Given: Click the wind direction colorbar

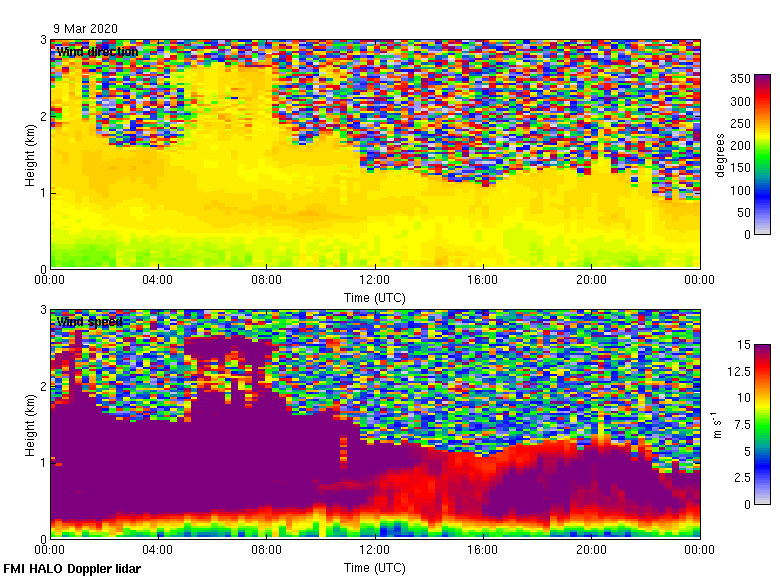Looking at the screenshot, I should click(763, 155).
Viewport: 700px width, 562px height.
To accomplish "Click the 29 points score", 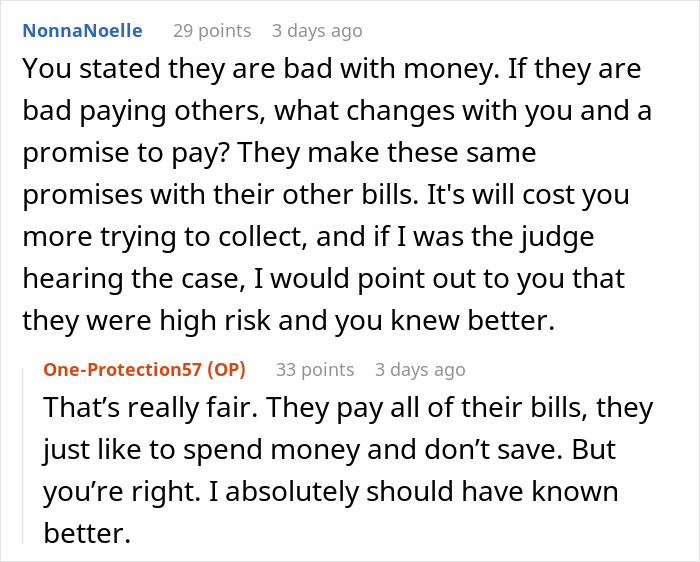I will (x=211, y=31).
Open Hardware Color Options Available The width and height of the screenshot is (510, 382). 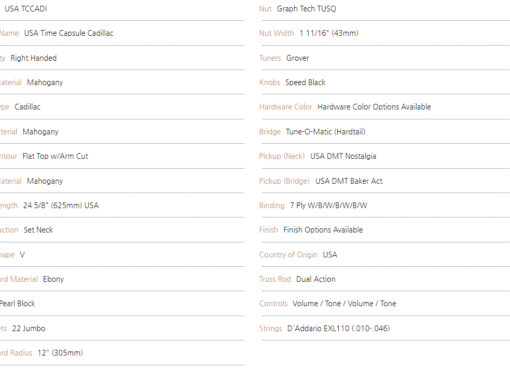pyautogui.click(x=374, y=107)
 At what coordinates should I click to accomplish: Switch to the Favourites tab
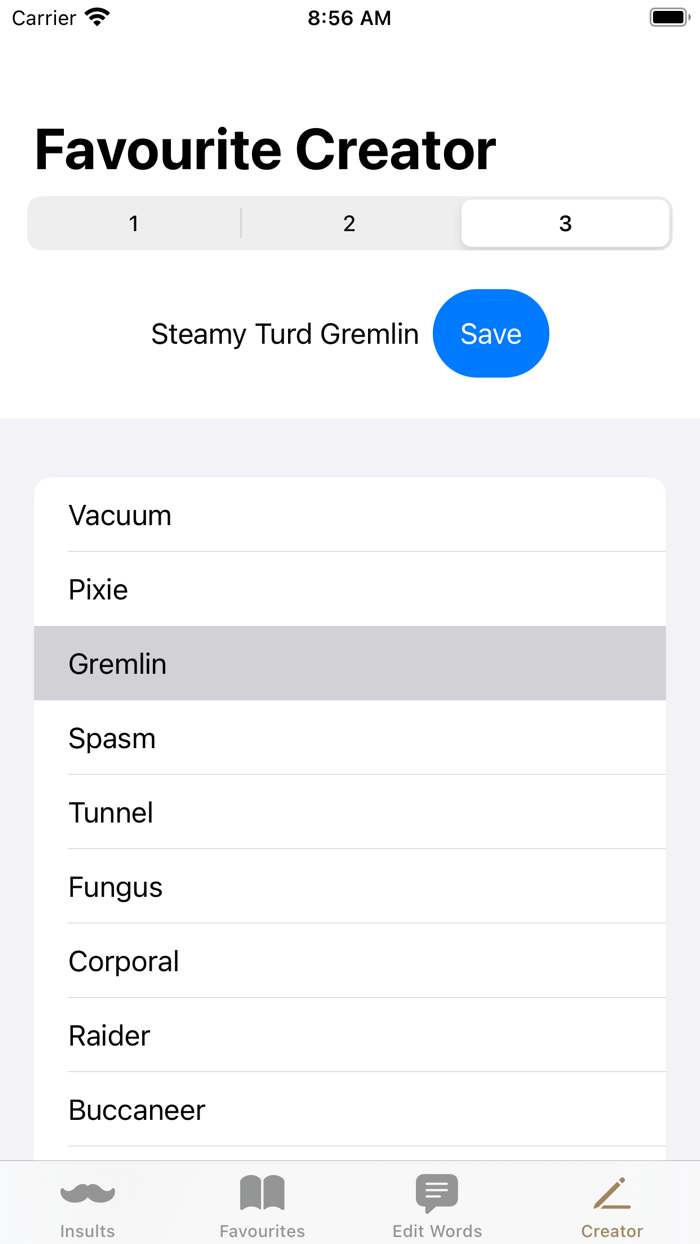[x=262, y=1203]
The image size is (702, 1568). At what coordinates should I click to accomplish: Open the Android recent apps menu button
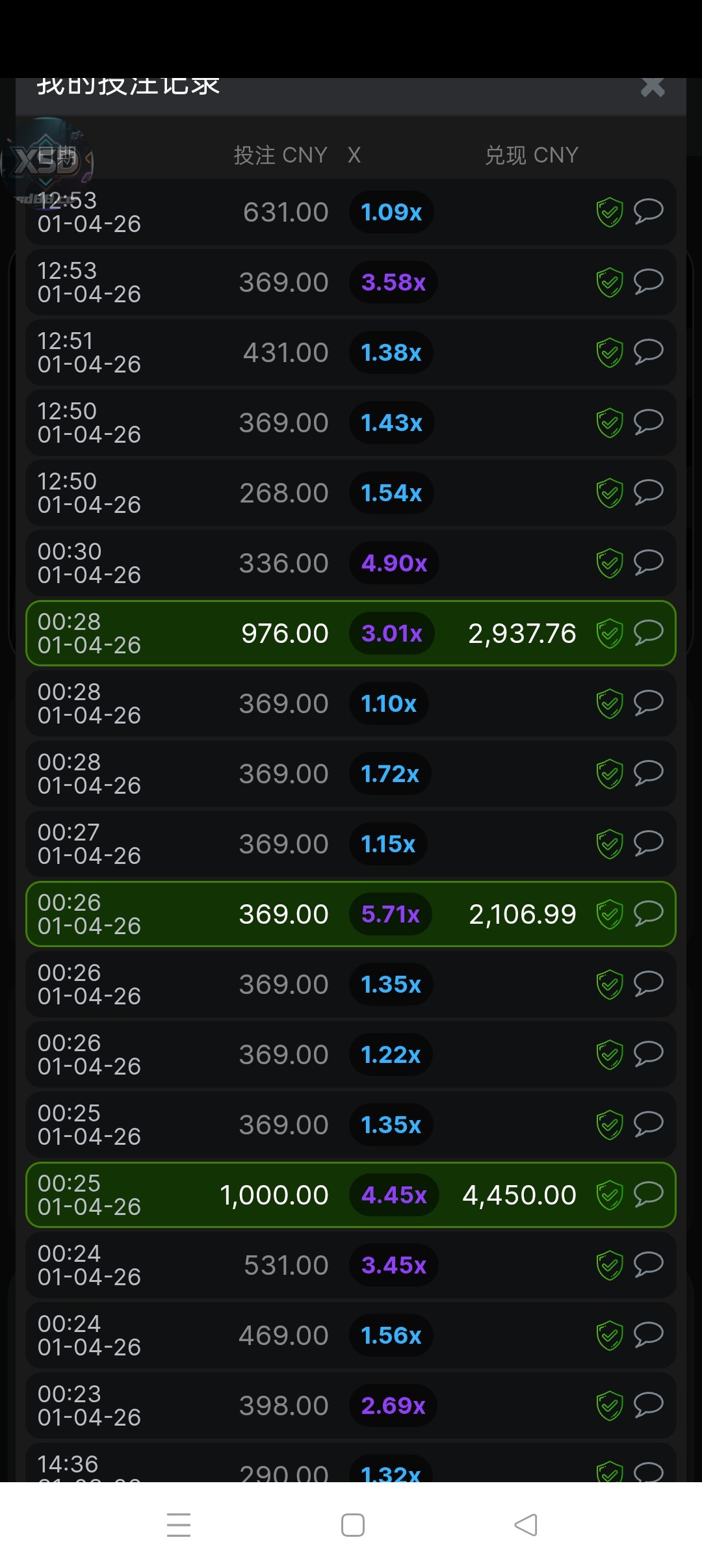click(x=179, y=1524)
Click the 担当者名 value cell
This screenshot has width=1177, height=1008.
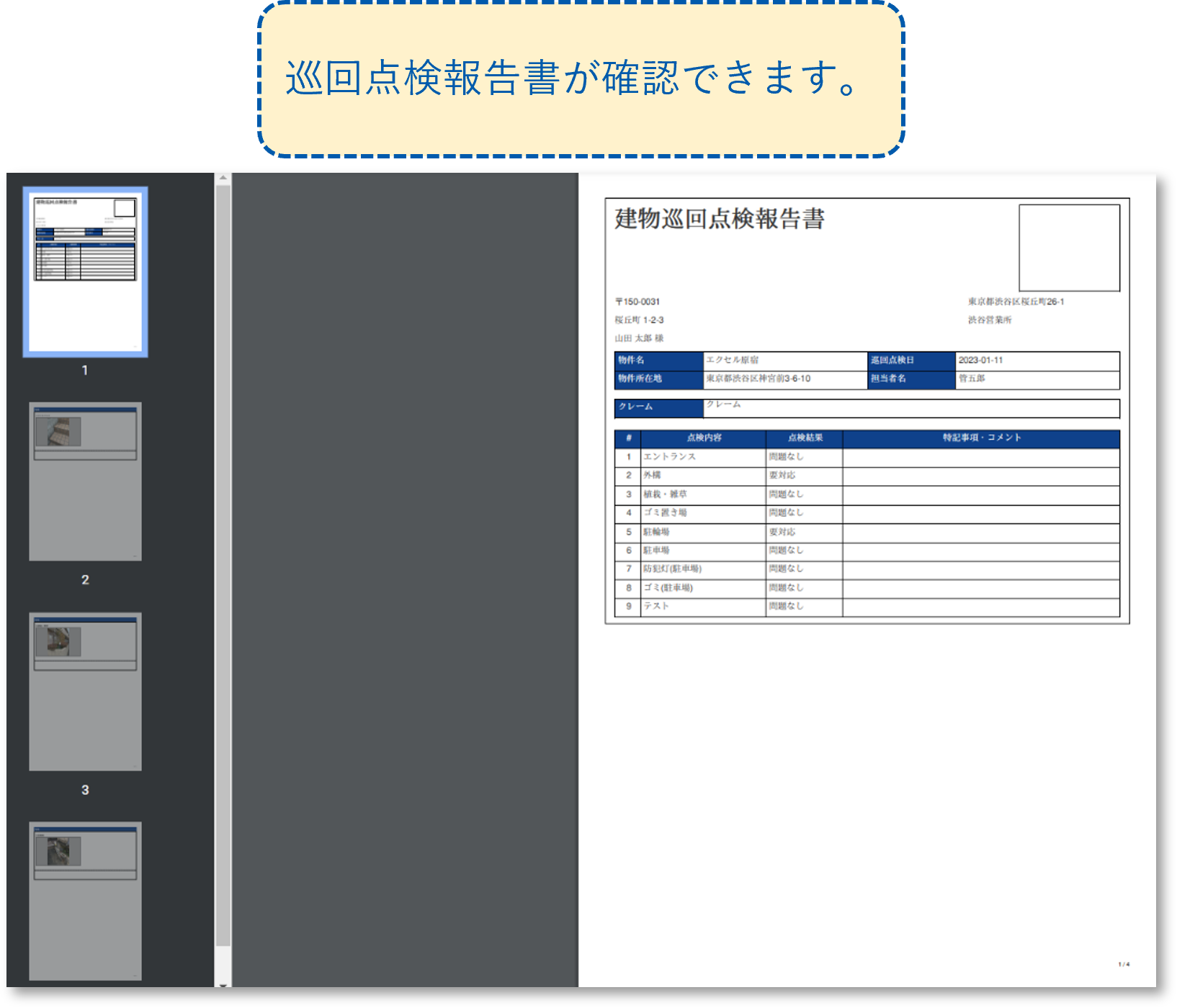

▶ [WHAT YOU SHOULD DO] Only the lines from the one with "Click the 担当者名 value cell" through the end of the data, both ends included, should be written out exactly, and no pictures should appear.

▶ [THE COMPLETED TASK]
Click the 担当者名 value cell
This screenshot has width=1177, height=1008.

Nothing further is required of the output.